Microchip Technology ha ottenuto da UL Solutions la certificazione IEC 62443‑4‑1 Maturity Level 2 (ML2) per i propri processi di sviluppo destinati ai sistemi di automazione e controllo industriale. Il riconoscimento attesta che hardware e software dell’azienda sono progettati e mantenuti seguendo un ciclo di vita dello sviluppo sicuro (SDL) conforme allo standard IEC 62443‑4‑1, con procedure ripetibili e verificate da audit indipendenti.
Sicurezza by design per sistemi connessi
Con la diffusione di dispositivi connessi in ambito residenziale, industriale e commerciale, la capacità di dimostrare in modo oggettivo la robustezza dei processi di sviluppo è diventata un requisito di progetto tanto quanto una specifica elettrica o termica. La certificazione IEC 62443‑4‑1 ML2 rilasciata da UL Solutions indica che Microchip adotta pratiche strutturate lungo tutto lo SDL: dalla modellazione delle minacce in fase di definizione del prodotto, all’adozione di linee guida di progettazione sicura, fino ai controlli sull’implementazione, ai test di verifica e convalida e alla gestione nel tempo di vulnerabilità, patch e aggiornamenti. In altre parole, la sicurezza non viene aggiunta a valle, ma è integrata nelle decisioni architetturali che interessano firmware, stack software e componenti hardware fin dalle prime fasi del design.
Implicazioni della IEC 62443 per progettisti e integratori
Per chi sviluppa sistemi di automazione e controllo basati su MCU, MPU, FPGA o componenti di connettività Microchip, il fatto che i processi interni del fornitore siano allineati all’IEC 62443‑4‑1 consente di ridurre parte dell’onere di valutazione della supply chain. In contesti regolati – dalla fabbrica connessa all’infrastruttura critica – la dimostrazione di un ciclo di sviluppo sicuro lungo l’intero ciclo di vita del prodotto è sempre più richiesta dalle policy interne, dagli standard di settore e, in prospettiva, dalla normativa europea.

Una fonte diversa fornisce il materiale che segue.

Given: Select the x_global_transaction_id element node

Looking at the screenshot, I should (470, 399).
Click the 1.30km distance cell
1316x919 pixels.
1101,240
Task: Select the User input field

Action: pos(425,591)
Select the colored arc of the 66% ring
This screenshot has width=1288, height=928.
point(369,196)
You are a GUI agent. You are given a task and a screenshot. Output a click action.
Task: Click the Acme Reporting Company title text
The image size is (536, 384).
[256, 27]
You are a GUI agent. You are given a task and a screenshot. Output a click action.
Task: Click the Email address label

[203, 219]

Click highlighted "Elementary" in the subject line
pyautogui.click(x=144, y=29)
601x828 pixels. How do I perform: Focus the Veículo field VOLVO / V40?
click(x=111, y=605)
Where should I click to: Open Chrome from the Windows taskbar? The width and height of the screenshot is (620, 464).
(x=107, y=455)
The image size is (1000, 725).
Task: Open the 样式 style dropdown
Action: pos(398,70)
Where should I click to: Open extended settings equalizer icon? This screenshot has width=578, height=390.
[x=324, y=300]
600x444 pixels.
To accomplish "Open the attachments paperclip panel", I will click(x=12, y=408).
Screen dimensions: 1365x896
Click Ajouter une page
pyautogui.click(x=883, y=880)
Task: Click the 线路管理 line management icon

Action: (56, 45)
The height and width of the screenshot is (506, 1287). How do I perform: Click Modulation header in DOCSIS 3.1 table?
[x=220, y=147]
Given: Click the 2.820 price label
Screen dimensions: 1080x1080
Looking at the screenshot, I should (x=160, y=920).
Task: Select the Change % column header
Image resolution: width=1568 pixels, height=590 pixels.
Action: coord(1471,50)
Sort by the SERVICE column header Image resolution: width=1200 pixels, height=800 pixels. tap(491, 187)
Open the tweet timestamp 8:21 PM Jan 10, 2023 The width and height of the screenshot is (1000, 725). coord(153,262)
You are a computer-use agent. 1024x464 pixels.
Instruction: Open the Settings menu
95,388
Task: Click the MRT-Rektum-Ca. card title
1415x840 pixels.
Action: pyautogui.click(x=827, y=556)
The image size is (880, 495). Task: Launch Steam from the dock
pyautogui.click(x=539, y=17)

Il livello di maturità ML2 certificato assicura che tali pratiche non siano episodiche, ma applicate in modo coerente nelle diverse business unit e nei centri di progettazione e produzione a livello globale, fornendo al progettista un riferimento chiaro quando deve documentare la gestione del rischio cyber a livello di componente.

Verso la conformità al Cyber Resilience Act
La certificazione gioca inoltre un ruolo pratico nella preparazione ai nuovi requisiti regolatori, in particolare alla EU Cyber Resilience Act (CRA). Un vendor che può dimostrare, tramite un ente terzo, di avere processi SDL conformi all’IEC 62443‑4‑1 offre ai propri clienti un punto di partenza più solido per costruire dossier di conformità, valutazioni di impatto e documentazione di sicurezza lungo la catena di fornitura. In quest’ottica, Microchip sottolinea come l’audit di UL Solutions contribuisca a ridurre il rischio percepito lungo l’intero stack hardware‑firmware e a rafforzare la fiducia nei prodotti destinati a sistemi connessi di lunga durata operativa.
Come ha osservato Nuri Dagdeviren, corporate vice president of secure computing group di Microchip, per gli utenti industriali non basta più che un fornitore dichiari genericamente di “fare sicurezza”: servono prove di maturità dei processi, possibilmente validate da terze parti. La certificazione IEC 62443‑4‑1 ML2 va in questa direzione, offrendo a OEM, system integrator e team R&D un elemento concreto da inserire nella propria strategia di cybersecurity by design.
In sintesi, l’allineamento di Microchip allo standard IEC 62443‑4‑1 ML2 non cambia il lavoro quotidiano del progettista a livello di schema o layout PCB, ma fornisce un contesto più solido in cui inserire scelte architetturali, politiche di aggiornamento e requisiti di conformità. In una fase in cui la sicurezza embedded è sempre più vincolata a norme come il CRA, poter contare su fornitori con processi certificati diventa un fattore abilitante per portare sul mercato sistemi industriali connessi più difendibili e meglio documentati.